Friday, October 27, 2006

A Meaningful World

I've just finished Benjamin Wiker and Jonathan Witt's book, A Meaningful World. You can find another good review of it on Dave Heddle's blog.

The book's central thesis is that the whole universe is full of meaning, an idea which the authors say runs profoundly against the core materialist dogma that we are nothing more (ultimately) than atoms moving at random.

The most interesting science books I have read recently - well, ever, actually - have moved away from "reductionist" approaches (a focus on one small area) and towards crossing interdisciplinary boundaries, and "big pictures". The first was "Godel, Escher, Bach: An Eternal Golden Braid" by Douglas Hofstadter: more recently, I have enjoyed both "Rare Earth" (Ward and Brownlee) and "Privileged Planet" (Gonzalez and Richards), which have drawn upon astronomy, biology, geology, cosmology and many other -ologies as well.

A Meaningful World crosses boundaries as well - and, like the Hofstadter book, even crosses the traditional art/science divide - the authors start by looking at genius in the work of Shakespeare. They then move on to look at geometry as presented by Euclid, then the development of knowledge that discovered the Periodic Table, before moving into the more familiar ID territory of biology.

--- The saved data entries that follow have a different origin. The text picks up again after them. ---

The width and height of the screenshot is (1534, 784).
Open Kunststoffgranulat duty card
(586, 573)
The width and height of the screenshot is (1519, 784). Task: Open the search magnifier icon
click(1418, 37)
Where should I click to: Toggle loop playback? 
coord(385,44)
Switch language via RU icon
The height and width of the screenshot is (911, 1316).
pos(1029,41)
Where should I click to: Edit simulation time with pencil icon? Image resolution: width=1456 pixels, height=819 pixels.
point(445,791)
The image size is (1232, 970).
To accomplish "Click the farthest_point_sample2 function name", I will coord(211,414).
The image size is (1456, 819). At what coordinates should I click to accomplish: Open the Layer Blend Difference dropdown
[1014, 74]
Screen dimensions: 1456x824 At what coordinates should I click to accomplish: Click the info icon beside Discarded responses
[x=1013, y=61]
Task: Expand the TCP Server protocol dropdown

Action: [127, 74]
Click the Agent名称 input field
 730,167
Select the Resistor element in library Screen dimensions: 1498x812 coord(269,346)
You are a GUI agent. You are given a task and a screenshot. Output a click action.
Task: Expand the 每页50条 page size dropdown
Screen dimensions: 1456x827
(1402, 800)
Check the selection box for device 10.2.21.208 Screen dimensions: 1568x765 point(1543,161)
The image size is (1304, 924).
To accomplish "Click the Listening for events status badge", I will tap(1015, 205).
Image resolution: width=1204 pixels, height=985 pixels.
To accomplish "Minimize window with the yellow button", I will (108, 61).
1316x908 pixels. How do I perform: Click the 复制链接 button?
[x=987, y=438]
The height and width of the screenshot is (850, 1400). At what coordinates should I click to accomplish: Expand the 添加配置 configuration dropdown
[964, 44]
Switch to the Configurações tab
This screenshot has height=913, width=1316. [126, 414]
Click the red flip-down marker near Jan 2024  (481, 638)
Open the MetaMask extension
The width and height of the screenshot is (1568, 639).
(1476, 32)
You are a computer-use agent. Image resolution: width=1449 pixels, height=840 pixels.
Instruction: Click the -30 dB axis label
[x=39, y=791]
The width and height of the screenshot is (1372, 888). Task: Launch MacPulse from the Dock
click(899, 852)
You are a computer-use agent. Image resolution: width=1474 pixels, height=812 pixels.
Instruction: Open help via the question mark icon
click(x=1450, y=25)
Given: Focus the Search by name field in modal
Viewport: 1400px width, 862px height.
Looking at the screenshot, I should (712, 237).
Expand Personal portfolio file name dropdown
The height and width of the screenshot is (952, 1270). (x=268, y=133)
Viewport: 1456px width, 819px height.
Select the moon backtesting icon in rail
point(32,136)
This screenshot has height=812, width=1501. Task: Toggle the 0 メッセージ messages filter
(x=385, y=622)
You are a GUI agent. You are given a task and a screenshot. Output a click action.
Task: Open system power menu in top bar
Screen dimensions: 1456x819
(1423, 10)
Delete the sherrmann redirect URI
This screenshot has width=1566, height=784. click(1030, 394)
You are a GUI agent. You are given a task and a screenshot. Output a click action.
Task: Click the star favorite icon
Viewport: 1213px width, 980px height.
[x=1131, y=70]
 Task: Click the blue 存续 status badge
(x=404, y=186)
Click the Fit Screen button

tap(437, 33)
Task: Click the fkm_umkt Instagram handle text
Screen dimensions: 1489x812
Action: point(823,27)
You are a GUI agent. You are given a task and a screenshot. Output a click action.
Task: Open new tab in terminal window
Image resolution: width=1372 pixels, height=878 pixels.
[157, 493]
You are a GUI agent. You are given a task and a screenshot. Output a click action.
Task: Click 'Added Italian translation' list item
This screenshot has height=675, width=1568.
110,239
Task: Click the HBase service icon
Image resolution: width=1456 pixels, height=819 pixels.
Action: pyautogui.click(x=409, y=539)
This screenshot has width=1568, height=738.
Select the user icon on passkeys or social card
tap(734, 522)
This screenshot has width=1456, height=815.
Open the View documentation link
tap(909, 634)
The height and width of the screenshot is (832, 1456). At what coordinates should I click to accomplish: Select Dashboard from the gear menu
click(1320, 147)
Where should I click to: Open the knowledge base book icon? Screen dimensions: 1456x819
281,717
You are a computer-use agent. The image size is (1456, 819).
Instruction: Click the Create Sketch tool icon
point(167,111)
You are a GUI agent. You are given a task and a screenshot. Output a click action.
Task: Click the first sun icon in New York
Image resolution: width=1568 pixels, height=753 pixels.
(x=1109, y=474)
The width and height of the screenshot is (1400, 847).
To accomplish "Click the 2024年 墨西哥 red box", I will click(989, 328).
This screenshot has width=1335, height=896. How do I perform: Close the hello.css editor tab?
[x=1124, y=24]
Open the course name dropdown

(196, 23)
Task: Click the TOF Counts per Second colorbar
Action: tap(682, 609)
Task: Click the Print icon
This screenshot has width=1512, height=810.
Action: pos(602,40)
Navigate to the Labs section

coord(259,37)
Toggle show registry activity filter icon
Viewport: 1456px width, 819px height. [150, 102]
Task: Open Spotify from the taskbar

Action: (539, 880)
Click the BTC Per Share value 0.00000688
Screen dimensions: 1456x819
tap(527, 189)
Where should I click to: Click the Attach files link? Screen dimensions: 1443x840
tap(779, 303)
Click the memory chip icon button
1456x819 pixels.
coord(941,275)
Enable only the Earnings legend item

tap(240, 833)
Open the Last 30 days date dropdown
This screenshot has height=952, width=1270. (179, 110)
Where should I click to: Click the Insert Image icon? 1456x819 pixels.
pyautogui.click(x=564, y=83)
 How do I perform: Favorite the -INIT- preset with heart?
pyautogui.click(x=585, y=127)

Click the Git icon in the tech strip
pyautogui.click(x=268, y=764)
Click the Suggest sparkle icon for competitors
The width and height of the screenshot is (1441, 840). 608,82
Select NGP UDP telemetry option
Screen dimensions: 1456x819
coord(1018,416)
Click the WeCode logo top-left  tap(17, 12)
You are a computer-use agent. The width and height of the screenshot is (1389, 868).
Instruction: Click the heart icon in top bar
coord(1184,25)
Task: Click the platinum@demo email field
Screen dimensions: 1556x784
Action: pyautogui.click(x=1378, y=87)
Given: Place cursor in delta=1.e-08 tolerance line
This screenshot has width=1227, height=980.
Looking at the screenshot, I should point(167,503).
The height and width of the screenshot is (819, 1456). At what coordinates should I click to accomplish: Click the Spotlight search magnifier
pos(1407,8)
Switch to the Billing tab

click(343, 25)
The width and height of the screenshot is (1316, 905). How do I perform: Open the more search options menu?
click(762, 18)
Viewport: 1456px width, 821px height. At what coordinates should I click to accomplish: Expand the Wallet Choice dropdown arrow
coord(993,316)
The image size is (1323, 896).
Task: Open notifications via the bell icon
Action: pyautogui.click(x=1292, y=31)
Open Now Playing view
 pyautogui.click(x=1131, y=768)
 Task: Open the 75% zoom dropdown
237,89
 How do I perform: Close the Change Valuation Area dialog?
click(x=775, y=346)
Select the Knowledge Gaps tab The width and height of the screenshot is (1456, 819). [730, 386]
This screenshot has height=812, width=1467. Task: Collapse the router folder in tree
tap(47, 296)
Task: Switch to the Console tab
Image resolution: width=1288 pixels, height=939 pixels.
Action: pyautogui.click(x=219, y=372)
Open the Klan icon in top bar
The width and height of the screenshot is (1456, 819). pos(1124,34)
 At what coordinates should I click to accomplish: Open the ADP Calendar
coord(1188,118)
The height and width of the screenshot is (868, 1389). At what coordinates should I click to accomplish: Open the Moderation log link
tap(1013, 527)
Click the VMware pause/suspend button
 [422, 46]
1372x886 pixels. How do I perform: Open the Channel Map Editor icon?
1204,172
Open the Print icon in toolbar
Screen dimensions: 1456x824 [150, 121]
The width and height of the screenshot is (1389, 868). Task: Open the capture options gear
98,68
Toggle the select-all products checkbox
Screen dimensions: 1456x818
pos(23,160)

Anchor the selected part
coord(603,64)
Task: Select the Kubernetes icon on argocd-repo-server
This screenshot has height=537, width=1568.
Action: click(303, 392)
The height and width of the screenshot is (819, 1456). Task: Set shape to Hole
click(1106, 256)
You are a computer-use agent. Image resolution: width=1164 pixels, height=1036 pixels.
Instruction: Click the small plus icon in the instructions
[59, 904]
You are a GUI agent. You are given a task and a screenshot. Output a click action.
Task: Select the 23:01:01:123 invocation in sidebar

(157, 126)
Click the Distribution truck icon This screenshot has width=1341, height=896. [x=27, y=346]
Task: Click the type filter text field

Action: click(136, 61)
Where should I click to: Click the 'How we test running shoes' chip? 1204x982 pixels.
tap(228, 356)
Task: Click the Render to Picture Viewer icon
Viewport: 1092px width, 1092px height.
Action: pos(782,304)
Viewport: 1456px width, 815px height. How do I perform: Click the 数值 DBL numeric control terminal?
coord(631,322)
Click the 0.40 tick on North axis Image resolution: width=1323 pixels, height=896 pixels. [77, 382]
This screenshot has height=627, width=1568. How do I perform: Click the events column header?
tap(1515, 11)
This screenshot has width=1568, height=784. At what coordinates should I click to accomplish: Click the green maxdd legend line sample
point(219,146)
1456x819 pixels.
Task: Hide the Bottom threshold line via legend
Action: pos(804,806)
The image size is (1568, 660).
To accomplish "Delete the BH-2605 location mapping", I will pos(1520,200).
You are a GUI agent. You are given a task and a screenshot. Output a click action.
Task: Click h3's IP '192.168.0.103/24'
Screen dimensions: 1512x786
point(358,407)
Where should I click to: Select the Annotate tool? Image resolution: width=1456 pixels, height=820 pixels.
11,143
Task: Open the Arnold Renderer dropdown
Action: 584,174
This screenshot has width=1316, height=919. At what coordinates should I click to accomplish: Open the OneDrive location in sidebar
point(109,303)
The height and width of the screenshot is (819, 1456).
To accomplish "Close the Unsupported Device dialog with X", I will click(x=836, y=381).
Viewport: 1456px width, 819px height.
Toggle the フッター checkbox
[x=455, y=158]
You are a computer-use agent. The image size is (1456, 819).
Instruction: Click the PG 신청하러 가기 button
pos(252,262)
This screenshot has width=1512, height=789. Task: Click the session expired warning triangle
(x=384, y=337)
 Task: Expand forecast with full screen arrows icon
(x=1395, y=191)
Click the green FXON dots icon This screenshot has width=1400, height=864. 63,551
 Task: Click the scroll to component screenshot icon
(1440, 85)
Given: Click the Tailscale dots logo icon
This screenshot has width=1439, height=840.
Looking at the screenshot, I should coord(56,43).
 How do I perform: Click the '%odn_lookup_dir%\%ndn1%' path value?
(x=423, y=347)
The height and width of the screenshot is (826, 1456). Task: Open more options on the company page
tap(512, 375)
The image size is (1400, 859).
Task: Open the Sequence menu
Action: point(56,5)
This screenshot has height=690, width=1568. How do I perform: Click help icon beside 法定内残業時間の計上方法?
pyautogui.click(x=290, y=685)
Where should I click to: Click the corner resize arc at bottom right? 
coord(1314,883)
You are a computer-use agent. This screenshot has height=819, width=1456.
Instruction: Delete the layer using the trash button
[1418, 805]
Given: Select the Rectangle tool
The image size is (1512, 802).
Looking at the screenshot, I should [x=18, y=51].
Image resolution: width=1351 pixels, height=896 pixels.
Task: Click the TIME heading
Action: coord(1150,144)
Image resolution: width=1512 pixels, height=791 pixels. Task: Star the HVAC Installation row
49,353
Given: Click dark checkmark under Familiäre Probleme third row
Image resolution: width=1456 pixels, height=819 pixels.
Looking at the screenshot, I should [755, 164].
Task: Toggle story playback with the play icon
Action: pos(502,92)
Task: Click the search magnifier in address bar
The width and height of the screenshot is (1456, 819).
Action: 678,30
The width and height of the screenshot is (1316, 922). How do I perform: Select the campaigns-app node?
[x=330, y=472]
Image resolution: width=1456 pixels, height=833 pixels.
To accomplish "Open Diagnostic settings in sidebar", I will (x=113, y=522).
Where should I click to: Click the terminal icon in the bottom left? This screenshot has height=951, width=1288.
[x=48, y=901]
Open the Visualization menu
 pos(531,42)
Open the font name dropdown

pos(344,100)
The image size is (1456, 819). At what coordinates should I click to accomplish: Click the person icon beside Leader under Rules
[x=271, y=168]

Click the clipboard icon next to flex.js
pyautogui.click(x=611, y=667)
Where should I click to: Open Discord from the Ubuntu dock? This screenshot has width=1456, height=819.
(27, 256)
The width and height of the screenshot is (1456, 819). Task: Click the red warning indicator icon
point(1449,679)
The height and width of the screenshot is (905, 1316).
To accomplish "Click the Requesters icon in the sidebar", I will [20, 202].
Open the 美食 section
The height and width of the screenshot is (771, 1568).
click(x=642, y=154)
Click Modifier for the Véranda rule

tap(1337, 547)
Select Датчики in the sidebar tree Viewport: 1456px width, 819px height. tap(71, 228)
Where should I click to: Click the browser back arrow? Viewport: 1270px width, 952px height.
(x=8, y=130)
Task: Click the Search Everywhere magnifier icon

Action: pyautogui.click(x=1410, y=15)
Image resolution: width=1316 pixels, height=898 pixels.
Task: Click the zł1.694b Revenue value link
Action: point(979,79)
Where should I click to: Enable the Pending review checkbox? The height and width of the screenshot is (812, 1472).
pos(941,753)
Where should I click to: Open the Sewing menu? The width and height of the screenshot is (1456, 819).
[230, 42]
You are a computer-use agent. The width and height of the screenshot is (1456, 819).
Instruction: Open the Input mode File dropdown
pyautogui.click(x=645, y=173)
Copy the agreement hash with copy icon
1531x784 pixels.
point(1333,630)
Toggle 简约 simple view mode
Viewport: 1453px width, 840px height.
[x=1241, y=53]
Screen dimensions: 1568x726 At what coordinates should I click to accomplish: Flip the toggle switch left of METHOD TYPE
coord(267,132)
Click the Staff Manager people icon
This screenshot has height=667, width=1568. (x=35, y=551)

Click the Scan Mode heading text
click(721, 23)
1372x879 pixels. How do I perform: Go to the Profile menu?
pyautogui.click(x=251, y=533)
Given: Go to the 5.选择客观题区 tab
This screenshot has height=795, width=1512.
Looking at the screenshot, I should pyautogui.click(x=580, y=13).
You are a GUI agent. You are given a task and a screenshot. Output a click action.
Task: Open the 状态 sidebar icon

They argue that the characteristics of genius are depth, clarity, harmony and elegance - all are present in all of these areas.

The book is being gently pushed in some quarters as a highly significant - perhaps even defining - philosophical/religious work - and it certainly presents a substantive case in support of the central thesis. That may be the case, and it is certainly enjoyable, thought-provoking, literate and informative. But the proof of the pudding is in the eating - I am simply not technically equipped to say whether it will prove to be as significant as that. What will be interesting is to see what response is drawn from materialists. A Meaningful World makes more clear the philosophy underlying the gradual development of ideas amongst proponents of Intelligent Design, and articulates a case for (for want of a better phrase) the genius of God. It will be interesting to see what will be done in attempts to refute the case.